* **Page extract**:
-=-=-=-=-

Bryson DeChambeau and Aaron Rodgers defeated Phil Mickelson and Tom Brady 3 and 2 on Tuesday at the Reserve at Moonlight Basin in the fourth edition of the Match. But the match ending on the 16th hole isn’t all that happened. An NBA hall of famer flirting with a seven-time Super Bowl champion suggests otherwise. This event is meant to be high on entertainment, and there were many highly entertaining moments.
Below are the nine best:
Trash-talk coaching and a Koepka mention
About a half-hour in, Rodgers, more famously known as the quarterback of the Green Bay Packers (for now; more on that later), revealed his biggest contribution to the pairing: Rodgers can talk a good golf game. How good? He trash-talked his own partner.
“Now, I will say, I love Bryson, but he’s not an experienced trash-talker so my addition to the squad has been trying to get him to loosen up on the deliverance of the trash talk because you know he doesn’t quite understand maybe comedic timing at this point,” Rodgers said during the pre-round portion of the TNT broadcast.
Which, conveniently, followed this:
DeChambeau actually is involved in a verbal sparring. He and Brooks Koepka, through abs, red ants and an eye roll, have been going at each other for over two years. But if it got physical? Ahead of the match, DeChambeau posted to Instagram a video of him arriving to Moonlight Basin in a helicopter, then throwing a few punches while the Rocky theme played.
“Hey, I told you, when I got a chance to meet him, it was pretty cool,” said Match analyst, Match veteran and NBA hall of famer Charles Barkley as the video played on the broadcast. “I said that dude’s put together. Brooks Koepka better be careful walking up on that dude.”
Did Barack Obama inspire Phil’s PGA victory?
A couple holes into the Match, former President Barack Obama appeared via video, and he was asked by analyst Larry Fitzgerald, also a wide receiver with the Arizona Cardinals, whether he would ever consider playing in a future Match.
“Look, here’s the thing: If I took five shots to get out of the sand, that becomes a meme,” Obama said. “So I’m not sure I have the courage to get out there like Chuck did. But I have to tell you: Chuck, his true competitive spirit came out last year. So it could be that maybe if Chuck does it one more time and survives that, maybe I’ll have a little bit more gumption to get out there and try it myself.”
To which Barkley replied:
“Hey, I tell you what, I’m going to make an executive decision. If you want to be my partner in one of these Matches, I don’t care what Turner says, you can be my partner.”
By all accounts, the 44th president can play. And he revealed that he did with Mickelson — two weeks before he went to Kiawah Island at the end of May.
“You know, I think it’s fair to say that it’s fortunate that I do not make a living playing golf,” Obama said. “But I’ve had a chance to play with Larry, and I brought him good luck — he had a hole in one when we played. Then I played with Phil, and about two weeks later, he won the latest major. So I think I’m generally a good-luck charm for other golfers, not necessarily myself.”
Tom Brady drove a 392-yard green (and Bryson did with a fairway wood)
Obama stayed on the broadcast as the foursome teed off on the 392-yard, par-4 3rd. But DeChambeau wasn’t hitting driver in the 7,500-foot, thinner air elevation (more on that later).

-=-=-=-=-

* **Data block**:
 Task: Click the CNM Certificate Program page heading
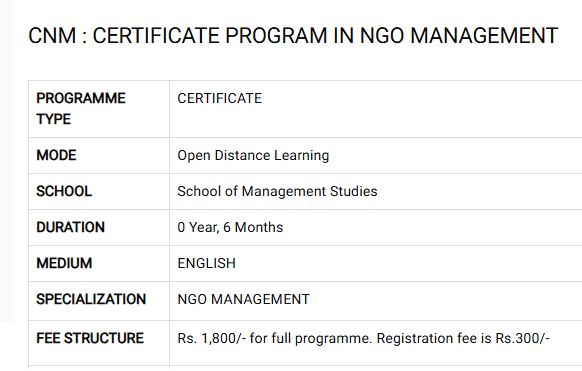293,36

-=-=-=-=-

* **Problem to work on**: In the golf article, at which venue was the fourth edition of the Match played?

* **Finished task**: The Reserve at Moonlight Basin.